Juni 2026

Neuer Temperaturrekord: 39.8°C

Der Juni 2026 wird als der Monat in die Mainzer Wettergeschichte eingehen, in dem an unserer Wetterstation zum ersten Mal die 40-Grad-Marke in Reichweite kam. Mit 39,8 °C wurde der bisherige Rekord an unserer Station um rund 1 °C übertroffen. Bemerkenswert ist dabei nicht nur diese deutliche Überbietung des bisherigen Rekords, sondern auch der frühe Zeitpunkt und die Dauer der Hitzewelle: Vom 18. bis 28. Juni blieben die Höchstwerte 11 Tage in Folge über 30 °C. Eine derart lange und intensive Hitzewelle wurde zu einem so frühen Zeitpunkt im Jahr weder an unserer Station noch an der DWD-Station Mainz-Lerchenberg jemals zuvor beobachtet.

Verlauf der Hitzewelle im Juni 2026 an den Wetterstationen der Universität und des Deutschen Wetterdienstes in MZ-Lerchenberg.

 

Dabei begann der Juni ausgesprochen verhalten: Die erste Monatshälfte zeigte mit einer markant kühlen Witterung, im Volksmund als Schafskälte bekannt, wenig Hinweise auf das, was folgen sollte.
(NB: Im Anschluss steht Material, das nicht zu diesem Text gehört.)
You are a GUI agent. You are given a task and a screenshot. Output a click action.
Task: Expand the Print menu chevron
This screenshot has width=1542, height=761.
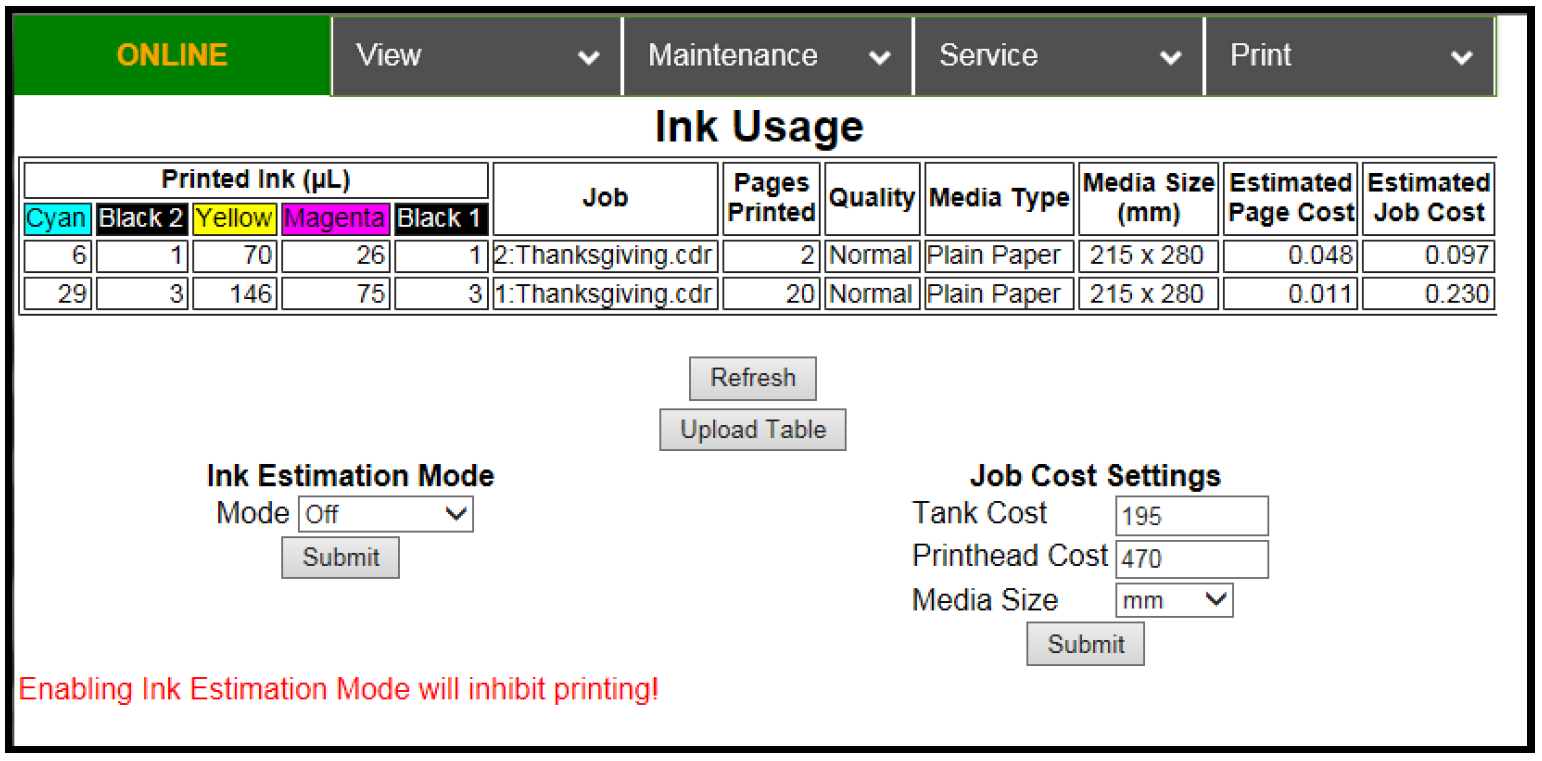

Umso bemerkenswerter, dass der Juni 2026 trotzdem mit 21,7 °C der wärmste Juni unserer seit 2001 laufenden Messreihe wurde und damit den bisherigen Spitzenreiter aus dem Jahr 2003 verdrängte.

Während der Hitzewelle im Juni sank die Temperatur an der Uni-Wetterstation in 6 der 11 Nächte nicht unter 20 °C. Diese sogenannten Tropennächte machen es besonders schwer, Wohnräume nachts wieder herunterzukühlen. Das gilt umso mehr, wenn man bedenkt, dass unsere Messstation in einem unverbauten Gebiet steht; in den dicht bebauten Mainzer Stadtquartieren dürften die Bedingungen noch deutlich verschärft gewesen sein.

Mit Hilfe der DWD-Station Mainz-Lerchenberg lässt sich der Blick noch weiter in die Vergangenheit richten: Zwischen den beiden Klimareferenzperioden 1961–1990 und 1991–2020 hat sich die mittlere Anzahl der Hitzetage (Tmax ≥ 30 °C) pro Jahr dort von rund 9 auf rund 16 nahezu verdoppelt. Das sind allerdings nur Mittelwerte – an unserer eigenen Station zählen wir für 2026 bereits jetzt nach dem Ende des Junis 15 Hitzetage. Auch die Zahl der Tropennächte nimmt am Lerchenberg deutlich zu: Zwischen 1948 und 1999 wurden dort 52 Tropennächte registriert, seit 2000 bereits 95 – davon allein 10 im bisherigen Jahr 2026.

Die Mainzer Wetterdaten zeigen den menschengemachten Klimawandel damit mehr als deutlich.

Streudiagramm aller Hitzetage an der Station Lerchenberg seit 1948. Farblich markiert das Jahr der Messung. Messungen ab 2000 sind als Dreieck dargestellt.
Streudiagramm aller Tropennächte an der Station Lerchenberg seit 1948. Farblich markiert das Jahr der Messung. Messungen ab 2000 sind als Dreieck dargestellt. Das Jahr 2026 ist zusätzlich schwarz umrandet.